Economic decisions are often influenced by the institutional settings in which they are made, and thus decision behavior can be understood as an individual process of adaptation to the environment. The central goal of our research is the development and testing of cognitive models that explain economic decisions.

Adaptation Processes

People’s decisions are influenced by their experience. When buying a new car, for instance, people’s past experience will strongly influence their purchase. Someone satisfyingly driving a Mercedes for several years might not seriously consider other brands when buying a new car even if new attractive cars have been introduced to the market.

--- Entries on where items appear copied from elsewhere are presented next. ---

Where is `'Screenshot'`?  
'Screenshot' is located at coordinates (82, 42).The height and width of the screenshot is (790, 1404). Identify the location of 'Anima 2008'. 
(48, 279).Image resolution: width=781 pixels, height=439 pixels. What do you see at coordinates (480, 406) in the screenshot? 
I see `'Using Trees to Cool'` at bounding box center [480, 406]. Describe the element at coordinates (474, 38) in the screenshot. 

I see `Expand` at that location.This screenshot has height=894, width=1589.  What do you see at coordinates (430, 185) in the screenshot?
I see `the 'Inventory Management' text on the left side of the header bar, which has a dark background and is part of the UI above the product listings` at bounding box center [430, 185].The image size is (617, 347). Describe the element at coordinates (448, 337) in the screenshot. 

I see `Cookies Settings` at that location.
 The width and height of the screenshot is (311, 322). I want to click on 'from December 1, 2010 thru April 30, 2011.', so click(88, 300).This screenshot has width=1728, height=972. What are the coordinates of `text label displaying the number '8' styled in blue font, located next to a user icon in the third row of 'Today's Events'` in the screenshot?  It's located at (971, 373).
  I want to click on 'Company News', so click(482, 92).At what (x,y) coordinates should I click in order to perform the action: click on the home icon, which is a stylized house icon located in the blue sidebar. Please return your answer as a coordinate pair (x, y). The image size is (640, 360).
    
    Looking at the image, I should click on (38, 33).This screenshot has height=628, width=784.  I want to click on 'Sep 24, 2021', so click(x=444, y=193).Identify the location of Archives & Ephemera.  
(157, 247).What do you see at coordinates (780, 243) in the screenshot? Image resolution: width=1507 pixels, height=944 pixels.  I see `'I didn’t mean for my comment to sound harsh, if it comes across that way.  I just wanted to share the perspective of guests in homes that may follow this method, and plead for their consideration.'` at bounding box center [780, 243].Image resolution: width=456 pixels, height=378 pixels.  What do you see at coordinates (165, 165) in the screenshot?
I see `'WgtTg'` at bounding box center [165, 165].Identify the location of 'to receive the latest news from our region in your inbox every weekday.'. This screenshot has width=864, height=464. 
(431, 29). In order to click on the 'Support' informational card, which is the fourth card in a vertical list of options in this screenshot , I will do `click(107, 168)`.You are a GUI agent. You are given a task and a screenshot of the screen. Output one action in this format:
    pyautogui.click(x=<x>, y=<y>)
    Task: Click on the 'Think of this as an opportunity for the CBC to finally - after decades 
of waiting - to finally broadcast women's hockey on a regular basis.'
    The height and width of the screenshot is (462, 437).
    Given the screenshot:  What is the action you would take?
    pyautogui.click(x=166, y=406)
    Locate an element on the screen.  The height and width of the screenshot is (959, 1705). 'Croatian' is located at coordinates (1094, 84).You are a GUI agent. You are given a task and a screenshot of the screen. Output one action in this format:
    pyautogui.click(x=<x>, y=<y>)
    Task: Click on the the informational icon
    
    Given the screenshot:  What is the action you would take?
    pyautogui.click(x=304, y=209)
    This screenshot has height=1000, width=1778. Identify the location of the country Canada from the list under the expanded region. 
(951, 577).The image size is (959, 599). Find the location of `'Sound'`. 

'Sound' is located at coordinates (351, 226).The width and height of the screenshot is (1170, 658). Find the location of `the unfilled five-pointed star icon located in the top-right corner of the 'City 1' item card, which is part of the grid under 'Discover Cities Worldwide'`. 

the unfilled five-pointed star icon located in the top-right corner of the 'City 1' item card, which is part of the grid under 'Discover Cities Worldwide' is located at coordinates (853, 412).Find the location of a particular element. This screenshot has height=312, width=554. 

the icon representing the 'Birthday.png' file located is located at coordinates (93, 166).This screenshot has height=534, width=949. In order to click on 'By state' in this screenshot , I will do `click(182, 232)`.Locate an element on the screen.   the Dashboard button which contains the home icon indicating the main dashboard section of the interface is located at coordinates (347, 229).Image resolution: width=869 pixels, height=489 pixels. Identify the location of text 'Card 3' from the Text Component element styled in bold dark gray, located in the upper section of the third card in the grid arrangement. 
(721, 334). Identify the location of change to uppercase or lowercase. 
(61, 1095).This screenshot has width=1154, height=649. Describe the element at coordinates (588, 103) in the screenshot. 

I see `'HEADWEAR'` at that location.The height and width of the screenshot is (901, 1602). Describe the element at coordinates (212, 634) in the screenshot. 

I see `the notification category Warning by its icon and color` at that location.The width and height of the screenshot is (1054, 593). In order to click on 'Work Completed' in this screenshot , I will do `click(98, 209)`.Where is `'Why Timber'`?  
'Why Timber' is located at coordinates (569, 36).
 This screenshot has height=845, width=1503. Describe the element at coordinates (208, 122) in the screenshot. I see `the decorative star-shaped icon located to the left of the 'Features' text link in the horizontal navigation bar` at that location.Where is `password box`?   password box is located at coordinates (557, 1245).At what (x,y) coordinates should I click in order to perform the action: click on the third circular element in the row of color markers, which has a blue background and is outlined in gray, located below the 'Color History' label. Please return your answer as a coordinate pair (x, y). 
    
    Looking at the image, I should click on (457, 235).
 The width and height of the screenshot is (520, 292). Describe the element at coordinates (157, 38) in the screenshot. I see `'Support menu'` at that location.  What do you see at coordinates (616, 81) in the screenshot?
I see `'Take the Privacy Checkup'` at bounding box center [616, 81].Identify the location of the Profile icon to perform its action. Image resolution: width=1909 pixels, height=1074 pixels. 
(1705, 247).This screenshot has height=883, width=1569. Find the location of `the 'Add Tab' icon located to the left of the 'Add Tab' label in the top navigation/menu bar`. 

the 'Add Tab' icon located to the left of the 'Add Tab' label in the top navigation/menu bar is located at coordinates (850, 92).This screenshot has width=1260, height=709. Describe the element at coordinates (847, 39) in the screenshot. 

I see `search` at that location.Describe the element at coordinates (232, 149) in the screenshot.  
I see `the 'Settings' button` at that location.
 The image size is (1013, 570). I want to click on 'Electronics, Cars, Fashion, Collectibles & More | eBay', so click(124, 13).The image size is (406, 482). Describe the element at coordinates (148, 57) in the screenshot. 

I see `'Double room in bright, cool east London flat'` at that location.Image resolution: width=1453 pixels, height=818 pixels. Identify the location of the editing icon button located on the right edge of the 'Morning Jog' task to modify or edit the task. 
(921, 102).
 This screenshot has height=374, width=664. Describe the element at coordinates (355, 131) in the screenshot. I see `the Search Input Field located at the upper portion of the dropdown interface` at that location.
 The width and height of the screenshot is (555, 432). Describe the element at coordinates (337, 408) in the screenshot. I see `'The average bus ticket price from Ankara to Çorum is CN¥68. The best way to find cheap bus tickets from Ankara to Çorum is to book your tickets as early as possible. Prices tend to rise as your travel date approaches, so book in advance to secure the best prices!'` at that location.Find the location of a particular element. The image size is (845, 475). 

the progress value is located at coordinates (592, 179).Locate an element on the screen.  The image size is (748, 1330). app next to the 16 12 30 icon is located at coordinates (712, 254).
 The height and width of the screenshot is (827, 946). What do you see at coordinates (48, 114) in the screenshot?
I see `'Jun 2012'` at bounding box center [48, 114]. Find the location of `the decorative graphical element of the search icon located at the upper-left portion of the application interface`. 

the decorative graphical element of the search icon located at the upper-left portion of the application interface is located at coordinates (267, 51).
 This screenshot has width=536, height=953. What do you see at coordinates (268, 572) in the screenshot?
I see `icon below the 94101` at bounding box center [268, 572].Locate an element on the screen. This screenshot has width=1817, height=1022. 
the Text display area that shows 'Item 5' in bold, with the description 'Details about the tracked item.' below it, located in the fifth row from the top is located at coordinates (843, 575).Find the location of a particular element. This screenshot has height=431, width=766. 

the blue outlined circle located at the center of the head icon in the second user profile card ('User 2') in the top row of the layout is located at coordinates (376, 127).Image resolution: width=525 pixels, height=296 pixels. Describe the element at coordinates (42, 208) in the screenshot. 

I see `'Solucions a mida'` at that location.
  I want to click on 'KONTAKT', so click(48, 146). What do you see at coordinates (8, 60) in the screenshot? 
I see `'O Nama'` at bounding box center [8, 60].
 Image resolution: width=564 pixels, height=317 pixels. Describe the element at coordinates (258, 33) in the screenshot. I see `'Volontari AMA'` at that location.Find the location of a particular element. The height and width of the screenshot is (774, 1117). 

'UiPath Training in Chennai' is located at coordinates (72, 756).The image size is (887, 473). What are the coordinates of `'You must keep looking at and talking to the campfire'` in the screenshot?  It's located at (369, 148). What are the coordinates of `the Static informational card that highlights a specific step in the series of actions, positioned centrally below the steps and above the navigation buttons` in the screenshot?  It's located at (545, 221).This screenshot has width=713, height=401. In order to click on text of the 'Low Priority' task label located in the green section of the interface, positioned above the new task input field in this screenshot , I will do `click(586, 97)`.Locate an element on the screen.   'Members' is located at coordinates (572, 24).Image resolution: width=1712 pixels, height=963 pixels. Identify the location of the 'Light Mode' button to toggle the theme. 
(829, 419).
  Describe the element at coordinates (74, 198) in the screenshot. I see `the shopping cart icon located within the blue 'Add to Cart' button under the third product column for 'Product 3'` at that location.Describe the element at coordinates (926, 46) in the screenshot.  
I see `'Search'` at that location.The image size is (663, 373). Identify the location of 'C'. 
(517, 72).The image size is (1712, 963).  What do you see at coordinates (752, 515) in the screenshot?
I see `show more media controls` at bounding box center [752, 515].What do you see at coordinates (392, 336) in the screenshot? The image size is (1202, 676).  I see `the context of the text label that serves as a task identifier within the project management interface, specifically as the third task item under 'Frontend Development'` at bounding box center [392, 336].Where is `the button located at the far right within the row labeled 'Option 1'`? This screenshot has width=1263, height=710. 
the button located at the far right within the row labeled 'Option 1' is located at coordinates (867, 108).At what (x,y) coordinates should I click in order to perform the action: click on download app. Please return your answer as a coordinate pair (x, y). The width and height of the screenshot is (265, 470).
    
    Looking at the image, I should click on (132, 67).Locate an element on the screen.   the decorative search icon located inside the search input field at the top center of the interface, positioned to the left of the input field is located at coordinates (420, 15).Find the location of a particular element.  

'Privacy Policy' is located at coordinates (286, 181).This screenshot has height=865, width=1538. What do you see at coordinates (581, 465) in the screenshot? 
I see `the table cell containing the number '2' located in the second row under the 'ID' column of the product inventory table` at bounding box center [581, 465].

Similarly, investment decisions are often influenced by an investor’s past investment failures. How experience changes people’s behavior has traditionally been described by learning models. The present project focuses on how models of bounded rationality improve explanations of people’s behavior when they take learning and memory effects into account.

Consumer Behavior

Most economists define rationality in terms of consistency principles. Several decades of research on consumer behavior has demonstrated how and when people violate these principles. In this project we examine cognitive theories that can explain people's preferential choices and provide better theories of consumer behavior. These theories go beyond traditional economic discrete choice models, by explaining the cognitive process underlying choices and its contexual embedding.

Behavioral Finance

Economic decisions are often characterized by risk and uncertainty. The perceptions of risk and returns are central factors affecting economic behavior and should influence how individuals make investments. When aiming for a deeper understanding of how people handle risk, it is beneficial to go beyond a purely behavioral approach and explore the cognitive and in particular neurocognitive mechanisms underlying decisions. This project explores how people's investment decisions are determined by the interplay of their attitude toward risk and the perception of risk and return.